In each of English Touring Opera’s Venetian Baroque operas this season, the visual aspect has been essential to bringing these scores to dramatic life, and while Handel would, on the face of it, require less work, this isn’t at all my experience. His operas may appeal musically but if anything they pose even greater dramatic challenges than earlier works.

This is one of Handel’s parody opera seria, where he and his librettist adopt a humorous stance towards the plots of the dominant form of opera of their time, though not necessarily the musical conventions.

It is not easy to know how to respond to this work, or how the creators intended us to respond. James Conway, translator and director of this production, has created a Rossinian comedy, with bright sets, daft costumes and broadly grotesque characters.
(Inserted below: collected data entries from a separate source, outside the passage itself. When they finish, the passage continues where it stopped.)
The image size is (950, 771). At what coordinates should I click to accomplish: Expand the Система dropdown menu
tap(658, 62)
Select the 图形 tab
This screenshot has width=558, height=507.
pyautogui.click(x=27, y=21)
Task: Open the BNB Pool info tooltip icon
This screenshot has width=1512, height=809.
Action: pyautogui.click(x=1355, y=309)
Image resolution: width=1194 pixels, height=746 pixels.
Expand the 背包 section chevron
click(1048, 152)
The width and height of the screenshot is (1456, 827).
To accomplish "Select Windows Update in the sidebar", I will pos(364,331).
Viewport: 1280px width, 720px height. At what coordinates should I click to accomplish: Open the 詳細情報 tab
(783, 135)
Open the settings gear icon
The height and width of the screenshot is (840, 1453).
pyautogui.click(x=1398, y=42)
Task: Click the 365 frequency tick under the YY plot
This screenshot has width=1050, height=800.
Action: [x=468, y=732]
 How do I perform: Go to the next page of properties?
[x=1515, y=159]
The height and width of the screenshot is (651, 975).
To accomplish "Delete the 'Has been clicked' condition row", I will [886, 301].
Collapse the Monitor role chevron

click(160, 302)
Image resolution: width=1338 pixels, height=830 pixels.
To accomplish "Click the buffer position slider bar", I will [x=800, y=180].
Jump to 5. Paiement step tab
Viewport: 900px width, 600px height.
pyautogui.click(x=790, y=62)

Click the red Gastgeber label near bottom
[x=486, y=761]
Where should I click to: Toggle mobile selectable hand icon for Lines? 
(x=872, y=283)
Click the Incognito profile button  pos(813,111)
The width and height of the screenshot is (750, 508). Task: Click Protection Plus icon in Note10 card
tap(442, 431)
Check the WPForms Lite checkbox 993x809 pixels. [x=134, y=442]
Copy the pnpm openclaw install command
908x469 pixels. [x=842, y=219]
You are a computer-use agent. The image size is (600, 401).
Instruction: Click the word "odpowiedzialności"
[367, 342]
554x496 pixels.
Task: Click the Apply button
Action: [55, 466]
Claudio, in particular, might be one of the stereotyped Turks out of Mozart or Rossini.

The music doesn’t quite support this approach, in particular the music for the hero Ottone. He is unforgivably drippy, but in a different context his sad arias might contribute to a more serious, if not tragic drama.

Unfortunately, Ottone is given prominence second only to the title character, so that each time he appeared I dreaded the possibility of an aria. That can’t have been the effect the creators intended.

Conway opts for editorialising intertitles rather than surtitles, conjuring the effect of a zany silent film, but his translation is also clear enough to need no additional help, thanks to fine diction from all performers.

That we could follow the words helped minimise the repetitive effect of each aria, so that I found dramatic flow was interrupted less than when the singing is in Italian. Which isn’t to say that each aria deserved its repeat. Perhaps some judicious cutting of the repeats might improve the overall experience.

Agrippina is not simply the central character, she is almost the only character of interest, and is given arias delineating a respectable range of moods, from anxiety through ingratiating mendacity through ambition. Gillian Webster met every challenge, giving a formidable account despite being hampered with an unflattering costume and wig.

Everyone sang well, perhaps especially Paula Sides’ Poppea being the other vocal standout, producing beautifully shaded tone. Andrew Slater’s Claudio also deserves mention for some marvellous, if broad, comic acting. The Old Street Band under Jonathan Peter Kenny played a re-orchestrated version of the original with panache.

If the production didn’t resolve the work’s tendency to induce boredom, enough of Handel in vital mode survives to make this another success for ETO.